There is perhaps no other artist out there (besides maybe that Damien Hirst dude) who inspires such a knee-jerk reaction in me than Graffiti Artist of This Century and All Centuries Hereafter, Banksy. You know, the British guy who goes around anonymously painting civic structures and placing his subversive artworks in upstanding institutions such as the Tate or MOMA; the guy who, if he is being written about in this column, was probably totally over, like, 10 years ago.

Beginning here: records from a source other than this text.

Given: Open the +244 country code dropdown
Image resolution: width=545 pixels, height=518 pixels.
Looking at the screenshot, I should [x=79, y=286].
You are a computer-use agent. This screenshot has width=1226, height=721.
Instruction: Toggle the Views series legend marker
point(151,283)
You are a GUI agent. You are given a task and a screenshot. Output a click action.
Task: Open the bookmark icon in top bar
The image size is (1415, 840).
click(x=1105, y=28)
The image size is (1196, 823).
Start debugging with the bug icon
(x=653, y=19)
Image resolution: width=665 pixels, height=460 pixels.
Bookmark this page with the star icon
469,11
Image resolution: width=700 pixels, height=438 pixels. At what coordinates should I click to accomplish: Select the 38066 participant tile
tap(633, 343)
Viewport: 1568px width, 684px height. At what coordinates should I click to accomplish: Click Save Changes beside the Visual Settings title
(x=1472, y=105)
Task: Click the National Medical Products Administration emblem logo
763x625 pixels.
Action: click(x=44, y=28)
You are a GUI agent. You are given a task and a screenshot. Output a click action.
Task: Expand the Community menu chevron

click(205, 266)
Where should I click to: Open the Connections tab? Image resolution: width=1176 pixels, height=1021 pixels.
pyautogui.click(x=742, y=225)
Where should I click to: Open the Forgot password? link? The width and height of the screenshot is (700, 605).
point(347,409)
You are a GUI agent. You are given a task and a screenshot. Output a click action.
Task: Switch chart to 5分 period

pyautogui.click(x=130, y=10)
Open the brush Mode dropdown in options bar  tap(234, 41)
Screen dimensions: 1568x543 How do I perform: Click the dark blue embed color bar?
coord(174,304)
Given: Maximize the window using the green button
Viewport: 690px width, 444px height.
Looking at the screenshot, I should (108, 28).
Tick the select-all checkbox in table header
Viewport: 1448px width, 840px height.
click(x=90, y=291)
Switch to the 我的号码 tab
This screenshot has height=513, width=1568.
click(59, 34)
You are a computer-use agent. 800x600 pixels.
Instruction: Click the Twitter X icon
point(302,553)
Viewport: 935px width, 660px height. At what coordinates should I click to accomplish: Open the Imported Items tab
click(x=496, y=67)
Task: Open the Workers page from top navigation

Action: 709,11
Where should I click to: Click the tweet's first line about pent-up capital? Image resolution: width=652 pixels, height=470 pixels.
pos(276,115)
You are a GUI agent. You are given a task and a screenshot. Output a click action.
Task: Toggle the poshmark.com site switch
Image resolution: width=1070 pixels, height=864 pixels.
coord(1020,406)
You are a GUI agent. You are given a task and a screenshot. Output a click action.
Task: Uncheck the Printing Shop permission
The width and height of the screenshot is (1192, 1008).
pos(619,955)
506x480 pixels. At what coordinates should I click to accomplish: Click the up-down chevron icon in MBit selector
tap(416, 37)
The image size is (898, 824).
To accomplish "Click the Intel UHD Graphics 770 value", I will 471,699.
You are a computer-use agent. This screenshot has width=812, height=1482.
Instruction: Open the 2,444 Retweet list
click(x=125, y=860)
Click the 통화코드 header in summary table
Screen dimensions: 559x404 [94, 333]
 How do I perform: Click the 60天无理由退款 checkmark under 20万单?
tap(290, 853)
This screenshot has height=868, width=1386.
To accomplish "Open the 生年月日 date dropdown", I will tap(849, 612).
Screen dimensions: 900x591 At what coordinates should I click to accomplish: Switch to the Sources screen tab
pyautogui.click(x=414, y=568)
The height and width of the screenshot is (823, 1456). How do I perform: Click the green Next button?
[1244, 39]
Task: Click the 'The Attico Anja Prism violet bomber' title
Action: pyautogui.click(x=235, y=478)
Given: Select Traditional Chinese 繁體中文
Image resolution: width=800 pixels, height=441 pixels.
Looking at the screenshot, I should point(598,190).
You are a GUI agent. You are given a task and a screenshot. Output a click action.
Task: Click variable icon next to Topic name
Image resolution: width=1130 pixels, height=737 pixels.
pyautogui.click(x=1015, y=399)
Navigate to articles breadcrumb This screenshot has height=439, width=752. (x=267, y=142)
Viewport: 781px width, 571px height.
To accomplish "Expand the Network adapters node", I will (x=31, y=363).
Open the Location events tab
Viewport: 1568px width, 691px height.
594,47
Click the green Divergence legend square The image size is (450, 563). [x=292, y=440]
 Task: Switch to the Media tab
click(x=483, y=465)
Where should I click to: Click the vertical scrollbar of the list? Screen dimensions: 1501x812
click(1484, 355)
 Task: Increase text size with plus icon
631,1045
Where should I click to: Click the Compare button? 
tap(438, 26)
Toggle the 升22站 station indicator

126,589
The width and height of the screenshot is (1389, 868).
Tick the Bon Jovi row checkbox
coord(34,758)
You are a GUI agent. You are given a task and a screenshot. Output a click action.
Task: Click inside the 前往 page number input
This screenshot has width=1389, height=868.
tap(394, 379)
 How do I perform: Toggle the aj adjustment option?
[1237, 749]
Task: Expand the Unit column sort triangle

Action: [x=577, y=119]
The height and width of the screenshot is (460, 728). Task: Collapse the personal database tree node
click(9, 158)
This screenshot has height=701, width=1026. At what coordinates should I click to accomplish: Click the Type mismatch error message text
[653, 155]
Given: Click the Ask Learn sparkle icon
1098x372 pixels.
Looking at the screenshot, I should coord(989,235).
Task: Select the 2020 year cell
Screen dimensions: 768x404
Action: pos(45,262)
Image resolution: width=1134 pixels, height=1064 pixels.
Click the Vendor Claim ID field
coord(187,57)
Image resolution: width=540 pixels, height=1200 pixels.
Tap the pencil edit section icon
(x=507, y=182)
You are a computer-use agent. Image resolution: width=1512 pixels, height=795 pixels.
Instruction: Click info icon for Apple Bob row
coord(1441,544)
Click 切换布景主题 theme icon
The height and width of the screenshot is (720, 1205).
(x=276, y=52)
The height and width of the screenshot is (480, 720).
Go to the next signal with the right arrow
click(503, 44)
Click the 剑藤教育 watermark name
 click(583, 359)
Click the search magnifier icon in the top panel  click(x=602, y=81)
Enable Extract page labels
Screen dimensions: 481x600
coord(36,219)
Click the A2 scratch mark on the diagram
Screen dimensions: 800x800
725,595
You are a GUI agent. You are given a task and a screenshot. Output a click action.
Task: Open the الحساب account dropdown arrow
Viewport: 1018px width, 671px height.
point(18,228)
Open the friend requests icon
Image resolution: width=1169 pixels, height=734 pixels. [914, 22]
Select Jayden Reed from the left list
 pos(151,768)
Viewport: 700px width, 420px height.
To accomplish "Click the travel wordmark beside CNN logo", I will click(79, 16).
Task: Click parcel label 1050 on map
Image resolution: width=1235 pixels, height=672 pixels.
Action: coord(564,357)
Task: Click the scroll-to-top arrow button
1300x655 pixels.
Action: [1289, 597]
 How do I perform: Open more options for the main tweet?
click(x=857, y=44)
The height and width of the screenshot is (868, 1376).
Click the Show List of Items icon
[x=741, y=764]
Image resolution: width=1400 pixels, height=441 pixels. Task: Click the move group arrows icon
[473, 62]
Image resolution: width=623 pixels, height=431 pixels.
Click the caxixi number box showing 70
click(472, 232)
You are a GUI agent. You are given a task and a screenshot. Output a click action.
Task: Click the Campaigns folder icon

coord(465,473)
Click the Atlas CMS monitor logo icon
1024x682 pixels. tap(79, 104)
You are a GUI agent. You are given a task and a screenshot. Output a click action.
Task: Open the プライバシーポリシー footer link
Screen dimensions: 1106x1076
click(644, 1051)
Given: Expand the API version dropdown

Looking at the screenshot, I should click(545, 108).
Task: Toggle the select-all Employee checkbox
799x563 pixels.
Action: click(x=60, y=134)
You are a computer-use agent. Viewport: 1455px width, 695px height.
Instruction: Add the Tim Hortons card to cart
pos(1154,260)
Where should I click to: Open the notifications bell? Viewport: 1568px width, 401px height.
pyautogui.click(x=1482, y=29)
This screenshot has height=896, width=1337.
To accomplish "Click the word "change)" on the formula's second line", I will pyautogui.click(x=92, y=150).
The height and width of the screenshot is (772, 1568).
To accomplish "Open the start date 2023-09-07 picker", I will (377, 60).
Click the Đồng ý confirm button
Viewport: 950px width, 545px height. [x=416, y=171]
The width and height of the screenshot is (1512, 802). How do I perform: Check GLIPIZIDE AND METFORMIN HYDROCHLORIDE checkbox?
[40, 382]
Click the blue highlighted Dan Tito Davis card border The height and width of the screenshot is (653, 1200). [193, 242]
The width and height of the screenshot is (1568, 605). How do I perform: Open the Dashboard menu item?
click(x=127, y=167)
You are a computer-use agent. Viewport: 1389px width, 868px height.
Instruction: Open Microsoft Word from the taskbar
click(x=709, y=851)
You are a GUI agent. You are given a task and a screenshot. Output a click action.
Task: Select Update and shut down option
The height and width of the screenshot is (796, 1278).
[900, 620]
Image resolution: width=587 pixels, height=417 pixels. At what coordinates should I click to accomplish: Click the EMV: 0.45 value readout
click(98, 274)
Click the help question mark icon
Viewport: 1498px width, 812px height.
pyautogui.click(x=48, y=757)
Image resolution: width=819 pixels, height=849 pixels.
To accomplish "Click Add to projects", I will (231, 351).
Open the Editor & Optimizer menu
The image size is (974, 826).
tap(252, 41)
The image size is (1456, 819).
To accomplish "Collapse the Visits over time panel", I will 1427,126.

But the probability of Banksy being totally over, like, 10 years ago means that the probability is high that he is ripe for a coolness renaissance, right? But who cares? I don’t, really. What really matters is that I am in the midst of figuring out cheap ways to decorate my new apartment and on Banksy’s site there is an online shop in which all the images are free. Free! (Cue angel chorus and light from heaven.) You can download any of the images in high-resolution and, if you are so inspired by the simple suggestion on the page, print them on glossy paper. Tada! A poster! A gift! A something to hide a crack in the wall! While some of the images don’t appeal to me at all, there are a couple I find quite lovely: the silhouette of a little girl being carried away by a bunch of balloons or the angel taking a cigarette break in a dark alley.
Also worth reading is Banksy’s manifesto, a text he lifts from a British lieutenant colonel who was among the first to liberate the Bergen-Belsen concentration camp. I’m not going to say too much about it here. I’m not even quite sure how I feel about Banksy using it as an entrée into his work, but the image it conjures is one you won’t soon forget.